Samantha Wathugala, 17, is a scientific thinker through and through. After doing research in the Armani Research Lab, winning first place at the LA County Science Fair, and getting fourth place at the Intel International Science and Engineering Fair, she still sums up her experience noting the lack of a control group. “This is my first time working in a lab at all, doing relevant research, and I think I did a good job,” she said with a smile. “But I have no basis for comparison!”
Samantha Wathugala at the Intel Science Fair
It all started when her mother, Deepa Wathugala, struck up a conversation with USC Dornsife Professor Sarah Feakins on the bus from Palos Verdes to Los Angeles. Deepa Wathugala mentioned that Samantha was interested in doing research, but didn’t quite know where to start, so Feakins invited Samantha to visit her lab and discuss science and possible research.
As Feakins showed Samantha the tools of the earth science lab, she noticed that Samantha didn’t seem completely engrossed and asked her, “So what are you really interested in?”
“Well, I’ve been thinking about engineering,” Wathugala said.
“You should talk to Professor Andrea Armani.”
After a few emails and a Skype interview, Armani invited Wathugala to join her lab for the summer. Wathugala finished her junior year at Palos Verdes Peninsula High School on Thursday, June 6, 2013, and on Monday, she was on the bus to go to USC to start working in the lab for the summer.
Mentored by Ph.D. student Mark Harrison, Wathugala set to work preparing silica sol gels with slightly varied recipes to see how it affected the properties of the thin glass coatings. By varying the amount of water, how long it sets, how fast it’s spun down, and how long you anneal them--or heat them up--you can get films with different thickness, density, and clarity, which allows light to pass through and reflect off them differently. And since these coatings go on biosensors or wave guides for lasers, different properties can have big effects.

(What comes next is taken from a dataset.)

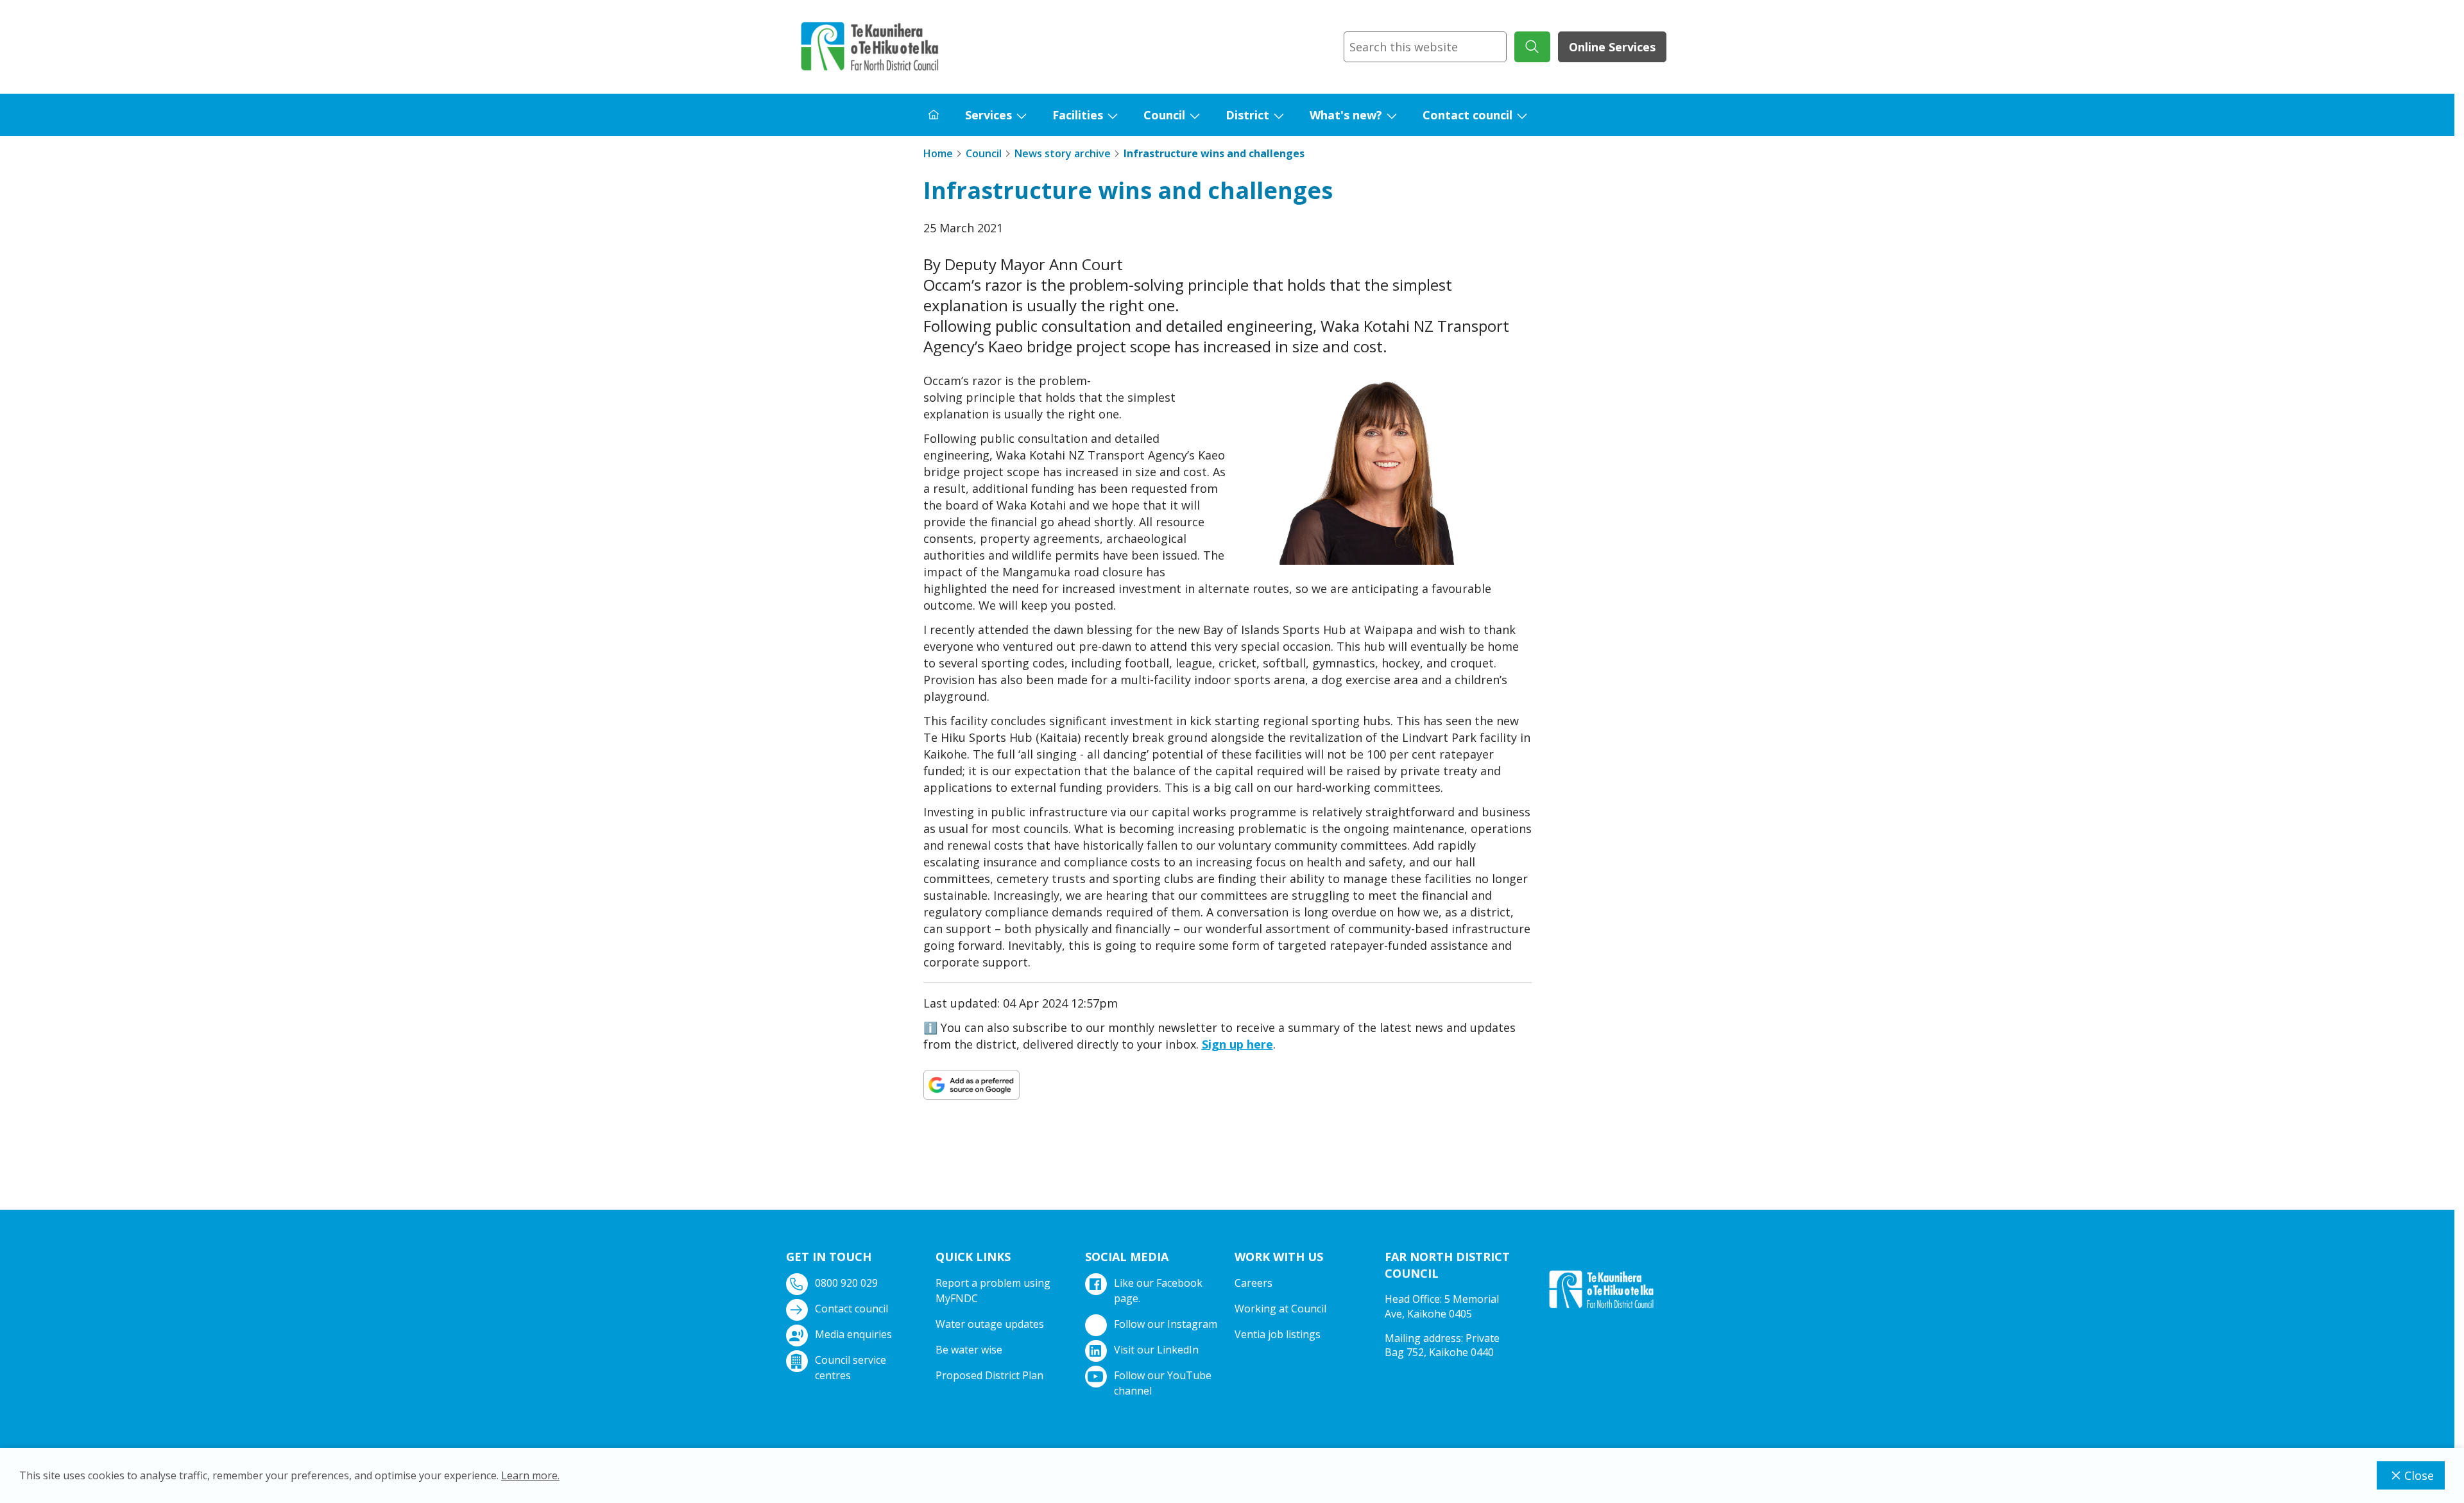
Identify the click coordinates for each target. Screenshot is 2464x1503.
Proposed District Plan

"Silica sol-gel spun on a silicon wafer." Courtesy of the Armani
As she prepared these variations of silica sol gel films, she noticed that some of her controls—where she was following the unchanged recipe--weren’t turning out right. They had small pores in them.
Wathugala went into “detective mode” and discovered that at a key part of the procedure, she wasn’t allowing the samples to come to room temperature before she spun them, and that was causing the pores to form.
Making porous films is required in some experiments, but this was not the way that researchers prepared them. Wathugala discussed this with Harrison and did some more reading about silica sol gels and ways to make porous films. She realized she had potentially stumbled across a much better way to produce them.
“It turns out that not only is spinning cold samples not the way people have been making pores, it’s also a lot easier and less expensive. Really, all you have to do is be impatient like a high school student.”
More about professor armani
It was this project entitled “Dependence of Silica Sol-Gel Thin Film Material Properties on Fabrication Methods” that she presented at the Palos Verdes Peninsula High School science fair on March 12, 2014. After winning first place in physics, she advanced to the Los Angeles County Science Fair on March 27, 2014 and not only won first place in the physics category but was also selected to represent Los Angeles County at the Intel International Science and Engineering Fair, where she won fourth place in engineering materials and bioengineering.
Harrison was quite impressed with Wathugala's research skills. "She had very creative ideas about how to approach problems in her project," he said. "Her ideas as well as her ability to ask very good questions about what she was working on (and not letting me give any simplistic answers) particularly impressed me, as those are skills that I don't think many high-school-aged people have."
With her successful high school research career behind her, Wathugala is headed to UC Berkeley, where she’ll major in electrical engineering and computer science, or as she calls it, EECS, pronounced phonetically as “eeks.” No doubt she'll be as successful in her engineering career as she was in her high school research endeavors.